Tellabs, Ciena set new merger plan

ANNAPOLIS, Md. (AP) -- Tellabs Inc. and Ciena Corp. proposed a new merger plan to try to revive a deal that fell apart a week ago when AT&T Corp. decided it was no longer interested in buying Ciena's telecommunications equipment.

Under the agreement, valued at $3.9 billion, each outstanding share of Ciena common stock will be exchanged for 0.8 share of Tellabs common stock, the companies announced Friday.

The earlier proposal called for a one-for-one stock swap and was valued at $7.1 billion.

Stockholders from both companies were supposed to vote last week, but the vote was postponed because of AT&T's announcement it was not interested in buying Ciena technology that increases the capacity of fiber-optic lines.

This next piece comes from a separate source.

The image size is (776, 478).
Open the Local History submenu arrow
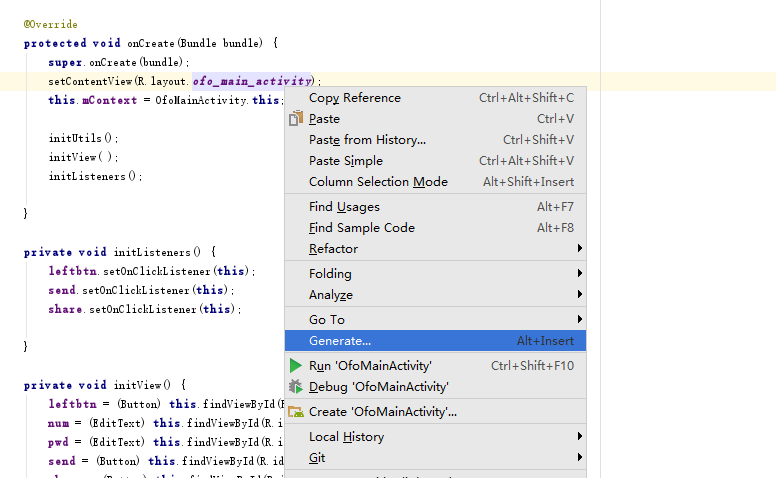coord(579,437)
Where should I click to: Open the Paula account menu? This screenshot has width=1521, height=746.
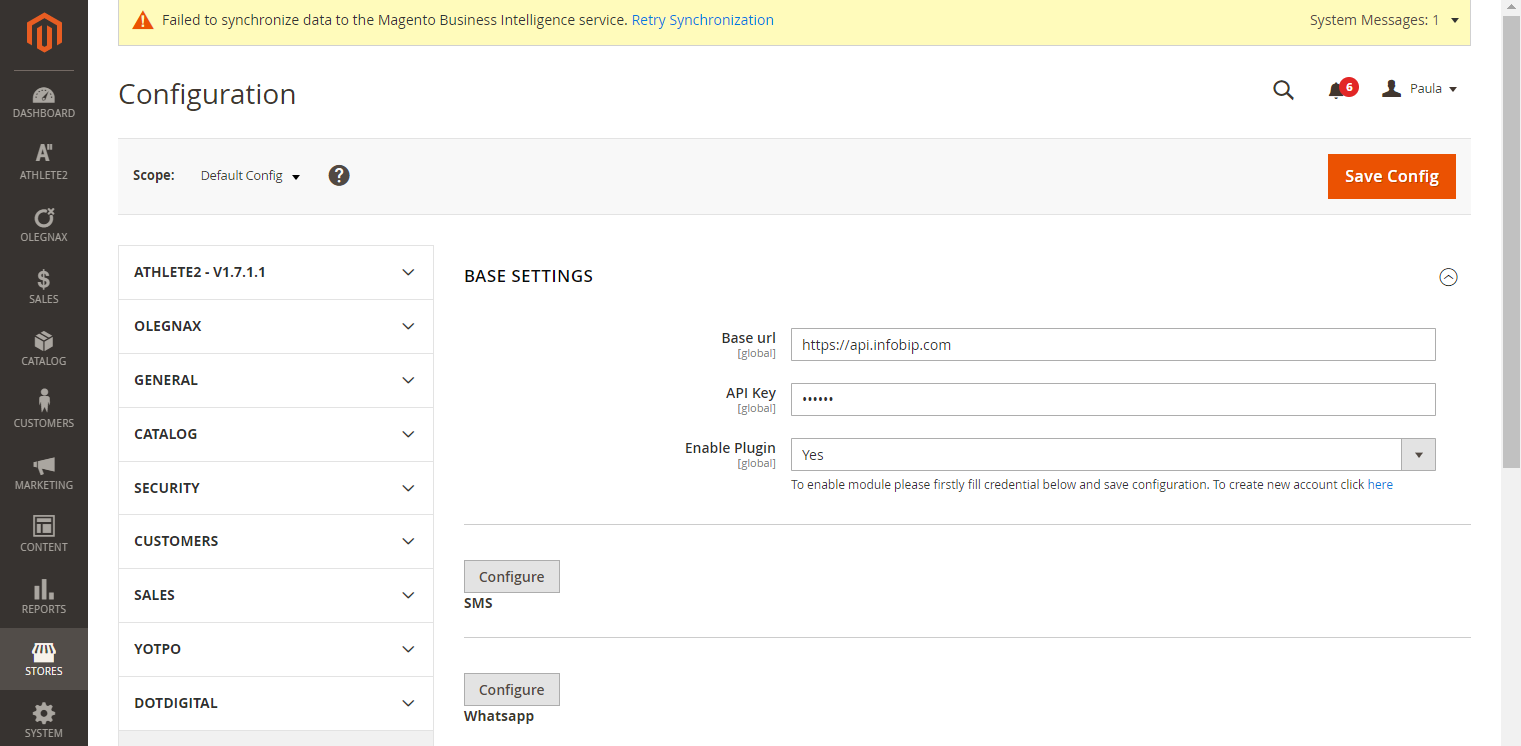click(x=1420, y=89)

Shares of Tellabs tumbled Friday, falling $8.81 1/4 , or 15.2 percent to $49 on the Nasdaq Stock Market. Ciena's shares soared, gaining $4.50, or 14.6 percent, to $35.31 1/4 on the New York Stock Exchange.

BankAmerica blames Russia for loss

SAN FRANCISCO (AP) -- BankAmerica Corp. has lost $220 million in the global money markets since July 1, chiefly because of Russia's economic woes.

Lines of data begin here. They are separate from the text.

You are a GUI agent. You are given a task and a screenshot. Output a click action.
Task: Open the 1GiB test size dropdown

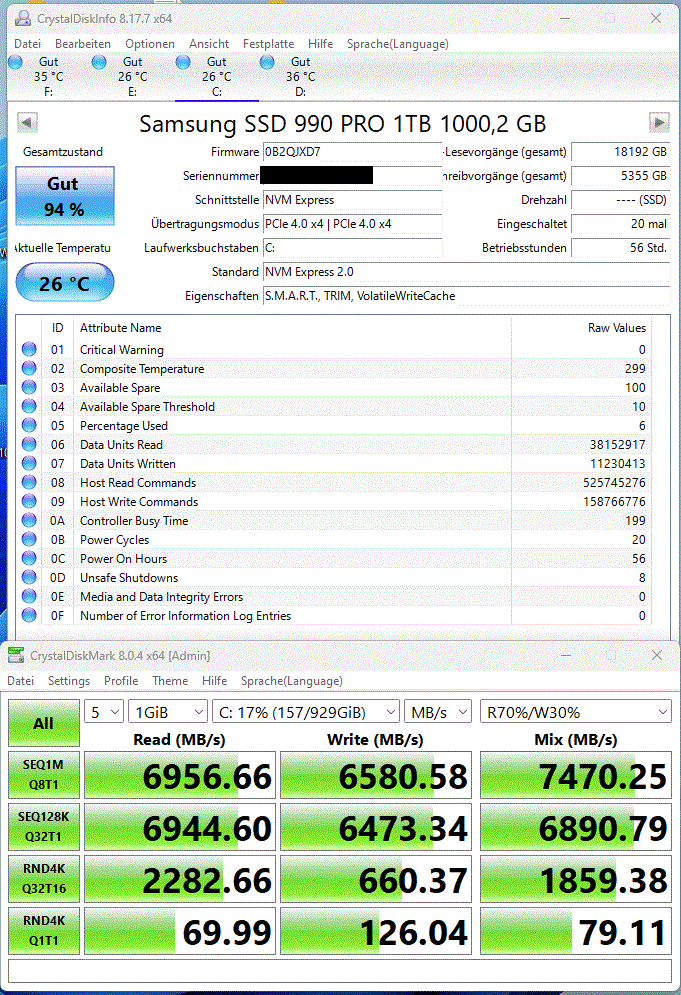pos(168,712)
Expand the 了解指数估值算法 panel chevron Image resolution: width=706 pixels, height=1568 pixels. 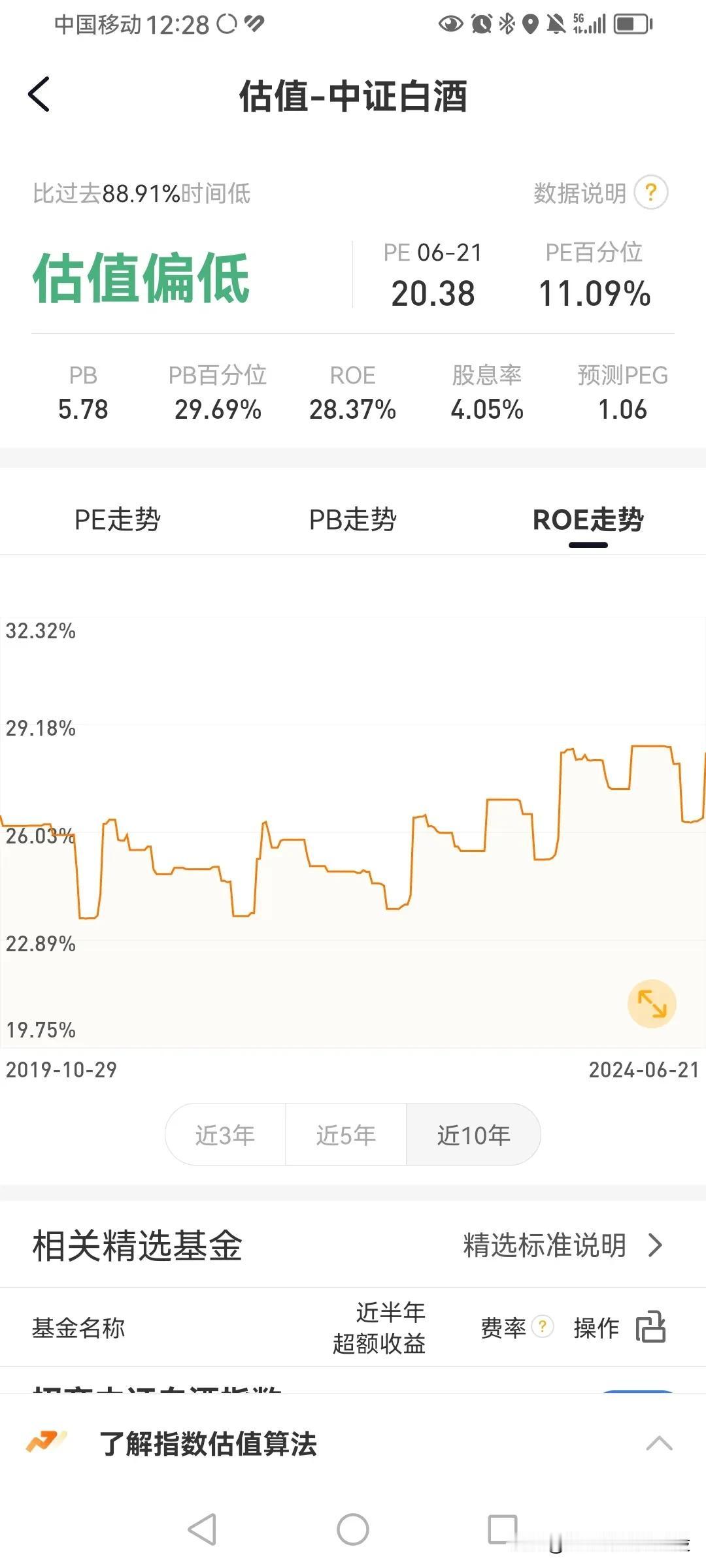coord(659,1443)
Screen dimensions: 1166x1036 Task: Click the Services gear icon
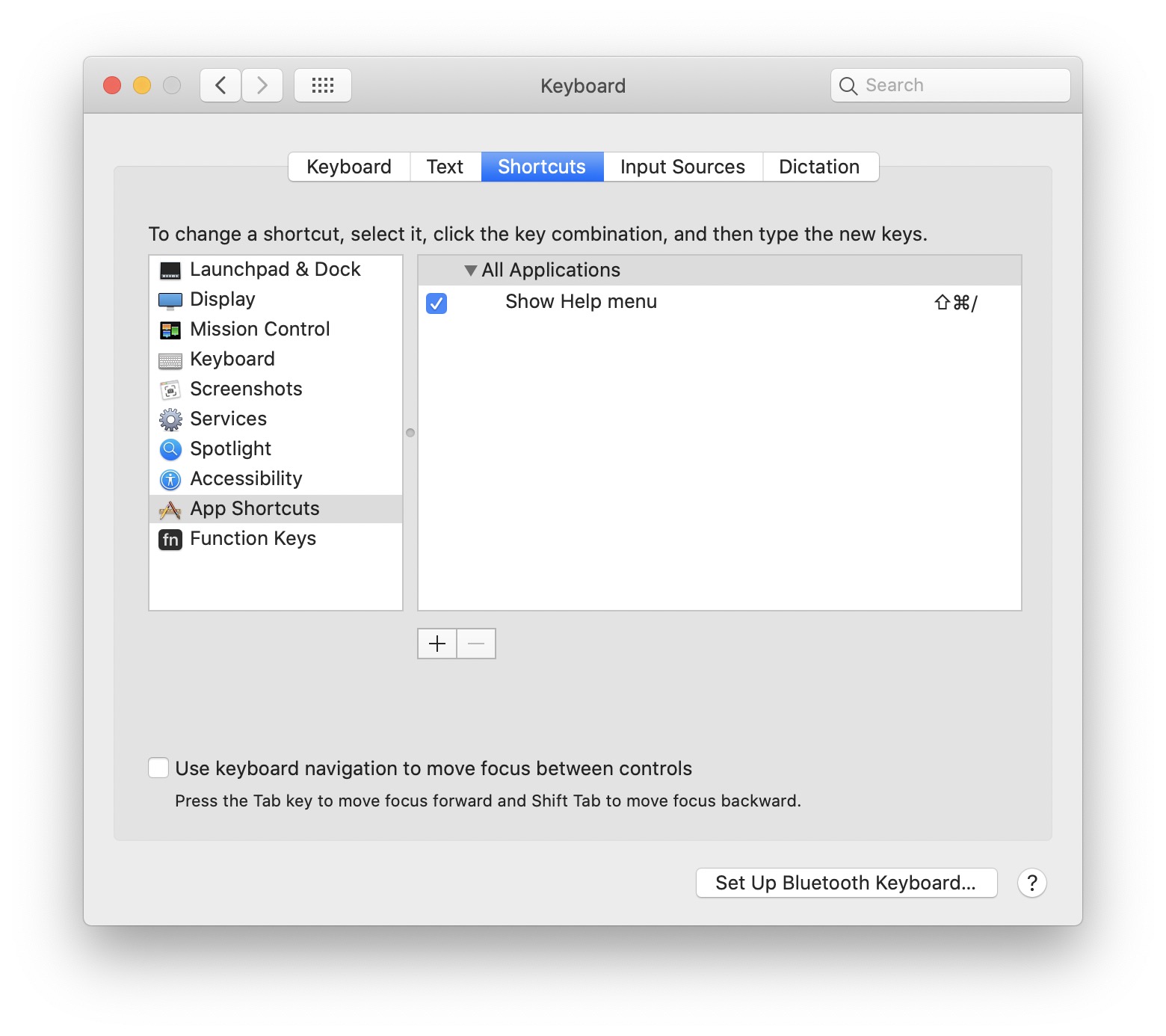tap(170, 420)
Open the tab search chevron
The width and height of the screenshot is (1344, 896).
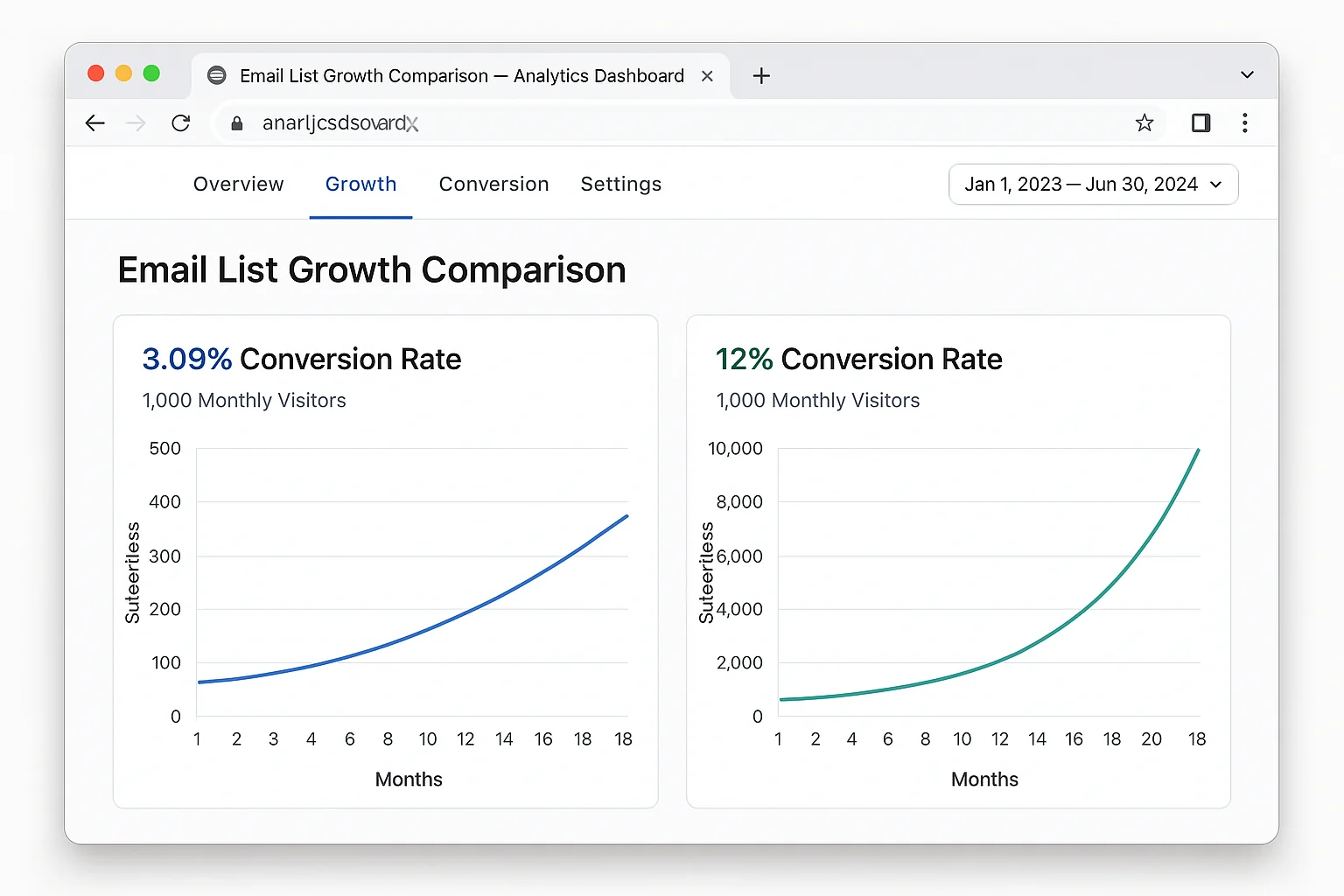[x=1246, y=75]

BankAmerica, the nation's second-largest bank holding company in terms of assets, said Friday it has still made $315 million in trading-related income so far this year despite its quarter-to-date losses.

Because of its losses in Russia, BankAmerica has cut its total exposure there from $412 million on June 30 to about $100 million as of Wednesday.

Other banks have reported substantial losses in Russia as well. BankBoston Corp., the country's 14th-largest bank, said Friday it has incurred a $30 million loss so far this quarter, $10 million of which is due to investments in Russia.

Republic New York Corp., the nation's 18th-largest bank, said Thursday that losses from investments in Russia will wipe out its third-quarter profits.